Seven months later, Waterloo Region still only has the one vehicle. It’s tucked away in a maintenance facility in north Waterloo, because it’s not yet ready to be tested on the LRT line itself.
The delays have reached the point where regional officials are no longer providing estimates for even one more vehicle will show up.
“We’re hoping that will be fairly soon, but we don’t have a specific date in mind yet,” Thomas Schmidt, the region’s commissioner of transportation and environmental services, said Wednesday.
Most likely, Schmidt says, on-track testing of the second vehicle will begin “later this fall.”
“There’s a lot of work to be done, but that’s still our target,” he says.
The delays with the vehicles have pushed the start of Ion service from fall 2017 to spring 2018.
Schmidt says that target date remains feasible, although actually having the vehicles is only one piece of the puzzle.

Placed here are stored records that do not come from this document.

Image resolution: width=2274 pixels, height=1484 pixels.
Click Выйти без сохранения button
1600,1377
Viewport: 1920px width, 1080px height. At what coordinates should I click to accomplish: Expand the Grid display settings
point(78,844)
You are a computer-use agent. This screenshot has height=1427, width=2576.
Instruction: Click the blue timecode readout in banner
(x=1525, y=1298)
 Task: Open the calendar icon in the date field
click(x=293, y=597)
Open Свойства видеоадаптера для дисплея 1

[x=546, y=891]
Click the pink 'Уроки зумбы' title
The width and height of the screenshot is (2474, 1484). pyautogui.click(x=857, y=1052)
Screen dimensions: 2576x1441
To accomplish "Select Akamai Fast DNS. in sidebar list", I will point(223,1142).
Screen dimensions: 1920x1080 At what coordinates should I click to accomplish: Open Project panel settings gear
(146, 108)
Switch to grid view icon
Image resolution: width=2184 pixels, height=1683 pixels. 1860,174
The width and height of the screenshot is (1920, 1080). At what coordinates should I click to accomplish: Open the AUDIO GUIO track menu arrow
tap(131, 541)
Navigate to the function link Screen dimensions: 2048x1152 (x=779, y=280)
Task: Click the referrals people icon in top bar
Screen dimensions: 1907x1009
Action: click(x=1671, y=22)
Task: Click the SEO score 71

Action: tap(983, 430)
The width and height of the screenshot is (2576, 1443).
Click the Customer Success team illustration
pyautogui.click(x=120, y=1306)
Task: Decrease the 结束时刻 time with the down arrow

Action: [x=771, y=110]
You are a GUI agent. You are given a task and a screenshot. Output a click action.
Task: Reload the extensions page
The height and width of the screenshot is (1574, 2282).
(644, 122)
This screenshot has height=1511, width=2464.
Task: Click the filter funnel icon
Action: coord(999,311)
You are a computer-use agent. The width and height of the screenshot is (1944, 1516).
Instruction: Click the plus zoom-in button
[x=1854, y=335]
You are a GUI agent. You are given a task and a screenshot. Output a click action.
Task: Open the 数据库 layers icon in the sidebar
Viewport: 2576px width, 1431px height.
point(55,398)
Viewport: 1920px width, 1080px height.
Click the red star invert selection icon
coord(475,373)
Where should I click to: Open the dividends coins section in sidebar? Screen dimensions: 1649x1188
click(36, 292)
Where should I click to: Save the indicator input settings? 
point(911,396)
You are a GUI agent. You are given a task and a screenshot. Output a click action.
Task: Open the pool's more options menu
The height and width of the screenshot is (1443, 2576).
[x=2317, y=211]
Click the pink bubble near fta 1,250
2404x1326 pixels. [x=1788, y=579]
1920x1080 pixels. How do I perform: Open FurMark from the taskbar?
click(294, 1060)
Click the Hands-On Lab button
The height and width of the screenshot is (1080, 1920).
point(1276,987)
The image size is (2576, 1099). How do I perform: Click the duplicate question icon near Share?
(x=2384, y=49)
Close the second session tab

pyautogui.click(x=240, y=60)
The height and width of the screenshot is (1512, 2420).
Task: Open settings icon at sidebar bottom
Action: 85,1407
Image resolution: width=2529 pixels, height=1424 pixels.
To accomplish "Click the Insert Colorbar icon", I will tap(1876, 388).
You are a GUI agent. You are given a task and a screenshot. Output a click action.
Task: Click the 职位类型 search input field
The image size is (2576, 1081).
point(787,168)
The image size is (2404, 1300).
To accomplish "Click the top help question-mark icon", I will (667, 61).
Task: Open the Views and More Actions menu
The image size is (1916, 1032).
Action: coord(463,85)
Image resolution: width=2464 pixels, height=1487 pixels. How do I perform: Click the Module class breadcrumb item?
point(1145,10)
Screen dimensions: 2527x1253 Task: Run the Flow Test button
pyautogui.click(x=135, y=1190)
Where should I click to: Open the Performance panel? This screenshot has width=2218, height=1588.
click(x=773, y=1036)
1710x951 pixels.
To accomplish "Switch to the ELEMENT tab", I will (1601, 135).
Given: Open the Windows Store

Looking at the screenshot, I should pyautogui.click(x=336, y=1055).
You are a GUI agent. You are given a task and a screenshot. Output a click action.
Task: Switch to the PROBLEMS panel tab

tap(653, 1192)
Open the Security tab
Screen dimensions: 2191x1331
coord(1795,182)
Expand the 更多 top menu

“There’s a lot of testing that needs to be done before service can start,” he says.
“There are a lot of electrical pieces and electronic pieces in the background that we actually need the trains to test.”
Bombardier says the manufacturing process at its Kingston facility is “going very well.” A company spokesperson would not comment on potential delivery schedules, saying the matter was being negotiated with the region.
For his part, Schmidt says he thinks Bombardier is “doing the best they can” to get light rail vehicles ready to ship to Waterloo Region.
The first train arrived in an unfinished state. While some work has been done, Bombardier may elect to take it back to Kingston to carry out the rest of the upgrades.